(Records drawn from a dataset)
= = = =
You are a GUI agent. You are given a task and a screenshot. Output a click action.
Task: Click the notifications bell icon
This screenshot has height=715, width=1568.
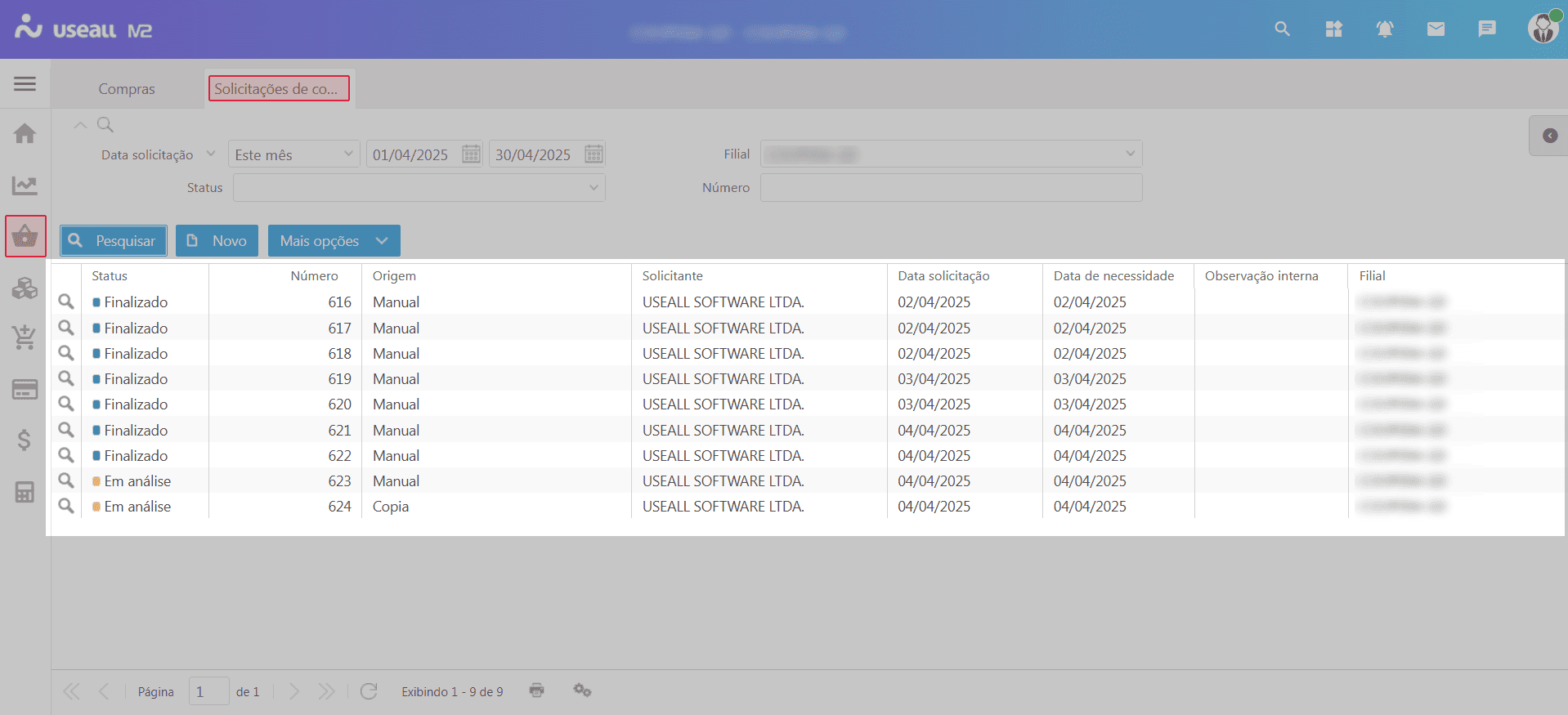pyautogui.click(x=1384, y=29)
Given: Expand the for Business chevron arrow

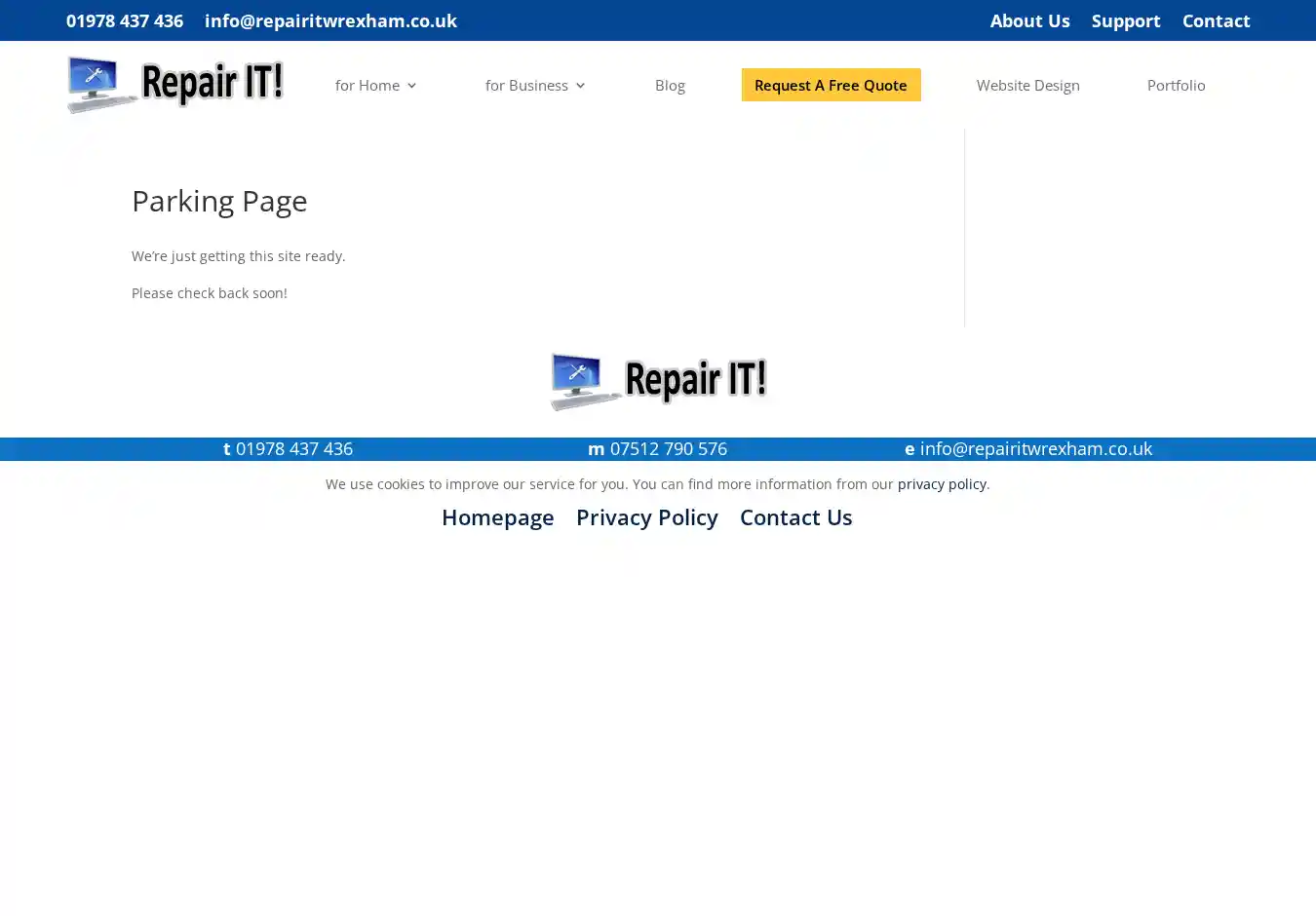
= = = =
:: What is expected ::
Repeat each entry exactly as given; no pictures belong in the copy.

:: Response ::
You are a GUI agent. You are given a task and a screenshot. Output a click action.
Task: Click the notifications bell icon
This screenshot has height=715, width=1568.
pyautogui.click(x=1384, y=29)
Given: Expand the for Business chevron arrow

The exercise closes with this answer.